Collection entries

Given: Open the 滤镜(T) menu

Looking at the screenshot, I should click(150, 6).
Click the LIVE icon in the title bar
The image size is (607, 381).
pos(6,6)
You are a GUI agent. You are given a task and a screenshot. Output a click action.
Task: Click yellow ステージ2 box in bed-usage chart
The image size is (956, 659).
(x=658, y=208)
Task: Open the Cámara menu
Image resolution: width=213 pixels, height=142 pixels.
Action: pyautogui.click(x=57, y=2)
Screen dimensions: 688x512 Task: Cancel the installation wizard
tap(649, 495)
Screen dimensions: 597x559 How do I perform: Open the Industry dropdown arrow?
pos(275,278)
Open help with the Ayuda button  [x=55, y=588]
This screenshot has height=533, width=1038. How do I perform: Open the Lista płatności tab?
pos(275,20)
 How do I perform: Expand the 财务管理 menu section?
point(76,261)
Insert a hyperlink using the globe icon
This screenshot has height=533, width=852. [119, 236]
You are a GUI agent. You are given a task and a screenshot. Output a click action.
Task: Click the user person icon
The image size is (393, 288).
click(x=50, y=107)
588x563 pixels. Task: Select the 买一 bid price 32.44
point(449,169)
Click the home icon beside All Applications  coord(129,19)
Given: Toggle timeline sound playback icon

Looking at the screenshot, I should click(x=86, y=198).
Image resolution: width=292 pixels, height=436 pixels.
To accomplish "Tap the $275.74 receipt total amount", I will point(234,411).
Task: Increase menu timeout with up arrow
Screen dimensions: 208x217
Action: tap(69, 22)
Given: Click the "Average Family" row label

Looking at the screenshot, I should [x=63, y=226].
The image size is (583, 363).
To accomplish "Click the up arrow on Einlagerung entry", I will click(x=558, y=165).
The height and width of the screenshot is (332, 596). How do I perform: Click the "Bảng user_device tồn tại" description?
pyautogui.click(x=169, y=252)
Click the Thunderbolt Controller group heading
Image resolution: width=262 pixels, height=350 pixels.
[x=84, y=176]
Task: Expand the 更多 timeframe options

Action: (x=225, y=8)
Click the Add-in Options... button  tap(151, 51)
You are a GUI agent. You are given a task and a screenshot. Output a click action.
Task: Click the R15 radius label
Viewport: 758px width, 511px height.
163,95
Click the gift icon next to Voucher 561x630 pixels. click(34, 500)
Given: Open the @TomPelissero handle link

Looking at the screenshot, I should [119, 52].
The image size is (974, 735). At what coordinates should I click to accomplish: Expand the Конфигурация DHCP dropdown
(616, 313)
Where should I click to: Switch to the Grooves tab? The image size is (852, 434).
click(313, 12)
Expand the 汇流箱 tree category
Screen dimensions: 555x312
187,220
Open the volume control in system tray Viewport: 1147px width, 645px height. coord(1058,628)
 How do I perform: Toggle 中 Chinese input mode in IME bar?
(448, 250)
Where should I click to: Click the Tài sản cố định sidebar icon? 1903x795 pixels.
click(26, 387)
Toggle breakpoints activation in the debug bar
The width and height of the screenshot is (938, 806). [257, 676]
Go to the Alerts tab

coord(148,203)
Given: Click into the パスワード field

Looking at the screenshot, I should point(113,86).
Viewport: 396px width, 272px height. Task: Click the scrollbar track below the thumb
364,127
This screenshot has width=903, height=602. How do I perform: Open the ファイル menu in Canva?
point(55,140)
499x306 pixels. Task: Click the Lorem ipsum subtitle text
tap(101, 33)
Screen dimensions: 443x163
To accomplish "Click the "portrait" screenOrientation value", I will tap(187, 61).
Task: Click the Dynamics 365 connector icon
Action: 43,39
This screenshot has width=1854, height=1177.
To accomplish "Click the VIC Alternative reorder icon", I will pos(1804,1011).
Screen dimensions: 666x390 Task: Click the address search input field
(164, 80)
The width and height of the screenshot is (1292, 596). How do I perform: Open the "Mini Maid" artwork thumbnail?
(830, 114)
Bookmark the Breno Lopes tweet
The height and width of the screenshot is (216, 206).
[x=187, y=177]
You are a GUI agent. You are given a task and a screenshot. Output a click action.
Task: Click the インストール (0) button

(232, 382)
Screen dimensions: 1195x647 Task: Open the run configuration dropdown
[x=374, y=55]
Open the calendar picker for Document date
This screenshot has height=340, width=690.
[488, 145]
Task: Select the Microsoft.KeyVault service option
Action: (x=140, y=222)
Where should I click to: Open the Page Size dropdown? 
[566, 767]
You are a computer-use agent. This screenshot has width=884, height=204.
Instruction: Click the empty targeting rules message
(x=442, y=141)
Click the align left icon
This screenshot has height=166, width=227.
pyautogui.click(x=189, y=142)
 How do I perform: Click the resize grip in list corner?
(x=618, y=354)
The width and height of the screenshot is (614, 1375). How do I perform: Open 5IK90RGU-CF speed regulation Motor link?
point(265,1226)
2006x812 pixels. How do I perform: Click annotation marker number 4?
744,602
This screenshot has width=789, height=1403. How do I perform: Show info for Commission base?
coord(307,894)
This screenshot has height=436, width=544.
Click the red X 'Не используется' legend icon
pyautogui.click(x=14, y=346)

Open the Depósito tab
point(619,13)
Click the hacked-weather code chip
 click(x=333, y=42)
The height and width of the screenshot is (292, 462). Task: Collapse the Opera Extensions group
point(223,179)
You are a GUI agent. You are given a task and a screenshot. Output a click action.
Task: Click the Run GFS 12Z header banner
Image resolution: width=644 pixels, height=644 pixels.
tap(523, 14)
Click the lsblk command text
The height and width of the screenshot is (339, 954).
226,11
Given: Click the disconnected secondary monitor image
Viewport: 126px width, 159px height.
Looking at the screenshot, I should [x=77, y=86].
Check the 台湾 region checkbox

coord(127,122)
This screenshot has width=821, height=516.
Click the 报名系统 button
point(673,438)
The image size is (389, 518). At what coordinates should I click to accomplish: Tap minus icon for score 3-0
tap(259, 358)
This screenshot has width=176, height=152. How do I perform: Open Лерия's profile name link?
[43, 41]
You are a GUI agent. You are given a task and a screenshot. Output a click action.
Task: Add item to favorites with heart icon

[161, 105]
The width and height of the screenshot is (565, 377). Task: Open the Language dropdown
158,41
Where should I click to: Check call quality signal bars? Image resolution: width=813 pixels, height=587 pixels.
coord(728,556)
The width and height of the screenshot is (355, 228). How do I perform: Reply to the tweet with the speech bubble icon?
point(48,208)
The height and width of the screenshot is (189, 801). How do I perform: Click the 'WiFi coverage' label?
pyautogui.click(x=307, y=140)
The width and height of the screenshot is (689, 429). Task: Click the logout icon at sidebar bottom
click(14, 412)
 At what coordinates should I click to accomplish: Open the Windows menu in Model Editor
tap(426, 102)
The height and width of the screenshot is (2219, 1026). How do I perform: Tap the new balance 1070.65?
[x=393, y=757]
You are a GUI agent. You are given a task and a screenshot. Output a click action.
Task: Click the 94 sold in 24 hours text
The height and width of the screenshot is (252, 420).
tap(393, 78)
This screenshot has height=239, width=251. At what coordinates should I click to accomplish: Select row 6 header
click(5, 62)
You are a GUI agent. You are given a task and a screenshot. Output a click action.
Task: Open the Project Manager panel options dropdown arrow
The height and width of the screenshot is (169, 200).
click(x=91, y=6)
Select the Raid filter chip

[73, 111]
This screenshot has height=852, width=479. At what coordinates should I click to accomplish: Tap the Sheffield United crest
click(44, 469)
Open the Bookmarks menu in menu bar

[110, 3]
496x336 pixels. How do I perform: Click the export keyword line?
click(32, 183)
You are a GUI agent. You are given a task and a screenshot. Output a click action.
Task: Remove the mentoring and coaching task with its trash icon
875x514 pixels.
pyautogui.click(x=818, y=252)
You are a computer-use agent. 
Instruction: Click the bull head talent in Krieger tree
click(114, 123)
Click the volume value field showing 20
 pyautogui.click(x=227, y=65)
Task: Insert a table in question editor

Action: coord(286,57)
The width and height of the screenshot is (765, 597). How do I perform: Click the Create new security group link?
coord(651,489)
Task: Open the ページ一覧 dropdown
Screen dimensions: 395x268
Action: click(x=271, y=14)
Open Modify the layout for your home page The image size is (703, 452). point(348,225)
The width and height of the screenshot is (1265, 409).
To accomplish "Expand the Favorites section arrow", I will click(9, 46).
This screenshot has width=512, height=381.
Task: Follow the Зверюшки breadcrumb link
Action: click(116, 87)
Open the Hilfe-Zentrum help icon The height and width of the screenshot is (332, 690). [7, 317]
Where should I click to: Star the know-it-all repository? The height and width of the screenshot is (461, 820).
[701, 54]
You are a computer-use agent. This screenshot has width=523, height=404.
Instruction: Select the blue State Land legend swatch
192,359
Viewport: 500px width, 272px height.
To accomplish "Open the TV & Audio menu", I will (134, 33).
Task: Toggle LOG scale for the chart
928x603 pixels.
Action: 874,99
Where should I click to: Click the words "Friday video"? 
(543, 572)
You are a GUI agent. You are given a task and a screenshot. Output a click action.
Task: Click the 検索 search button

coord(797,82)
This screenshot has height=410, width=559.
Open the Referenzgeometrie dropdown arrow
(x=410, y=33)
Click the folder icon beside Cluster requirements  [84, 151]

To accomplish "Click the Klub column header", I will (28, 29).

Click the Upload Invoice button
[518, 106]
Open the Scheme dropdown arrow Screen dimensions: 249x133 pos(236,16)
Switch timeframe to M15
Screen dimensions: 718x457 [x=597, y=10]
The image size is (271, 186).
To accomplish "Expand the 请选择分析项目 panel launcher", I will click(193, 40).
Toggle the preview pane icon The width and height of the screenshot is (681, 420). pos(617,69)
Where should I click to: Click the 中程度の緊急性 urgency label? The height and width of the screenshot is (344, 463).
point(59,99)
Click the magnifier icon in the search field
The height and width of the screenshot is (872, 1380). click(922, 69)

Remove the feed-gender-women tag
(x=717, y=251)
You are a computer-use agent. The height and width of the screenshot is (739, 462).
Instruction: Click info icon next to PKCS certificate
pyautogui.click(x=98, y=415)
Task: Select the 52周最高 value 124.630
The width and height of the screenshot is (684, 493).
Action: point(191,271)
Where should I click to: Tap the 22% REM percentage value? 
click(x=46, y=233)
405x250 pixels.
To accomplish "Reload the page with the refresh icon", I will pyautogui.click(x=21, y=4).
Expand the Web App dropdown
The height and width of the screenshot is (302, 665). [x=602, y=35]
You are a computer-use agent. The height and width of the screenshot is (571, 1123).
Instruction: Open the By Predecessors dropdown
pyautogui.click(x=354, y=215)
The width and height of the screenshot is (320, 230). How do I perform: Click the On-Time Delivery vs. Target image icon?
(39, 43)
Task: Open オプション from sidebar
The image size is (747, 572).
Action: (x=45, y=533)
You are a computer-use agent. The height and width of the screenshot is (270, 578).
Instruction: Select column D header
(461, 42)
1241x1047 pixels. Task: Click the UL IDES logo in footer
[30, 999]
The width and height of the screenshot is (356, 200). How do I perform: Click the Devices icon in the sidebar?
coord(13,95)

Activity
Only the lines from the one containing "is (739, 462)." through the last line of the records belong in the answer, each written out exactly.

Answer section
You are a computer-use agent. The height and width of the screenshot is (739, 462).
Instruction: Click info icon next to PKCS certificate
pyautogui.click(x=98, y=415)
Task: Select the 52周最高 value 124.630
The width and height of the screenshot is (684, 493).
Action: point(191,271)
Where should I click to: Tap the 22% REM percentage value? 
click(x=46, y=233)
405x250 pixels.
To accomplish "Reload the page with the refresh icon", I will pyautogui.click(x=21, y=4).
Expand the Web App dropdown
The height and width of the screenshot is (302, 665). [x=602, y=35]
You are a computer-use agent. The height and width of the screenshot is (571, 1123).
Instruction: Open the By Predecessors dropdown
pyautogui.click(x=354, y=215)
The width and height of the screenshot is (320, 230). How do I perform: Click the On-Time Delivery vs. Target image icon?
(39, 43)
Task: Open オプション from sidebar
The image size is (747, 572).
Action: (x=45, y=533)
You are a computer-use agent. The height and width of the screenshot is (270, 578).
Instruction: Select column D header
(461, 42)
1241x1047 pixels. Task: Click the UL IDES logo in footer
[30, 999]
The width and height of the screenshot is (356, 200). How do I perform: Click the Devices icon in the sidebar?
coord(13,95)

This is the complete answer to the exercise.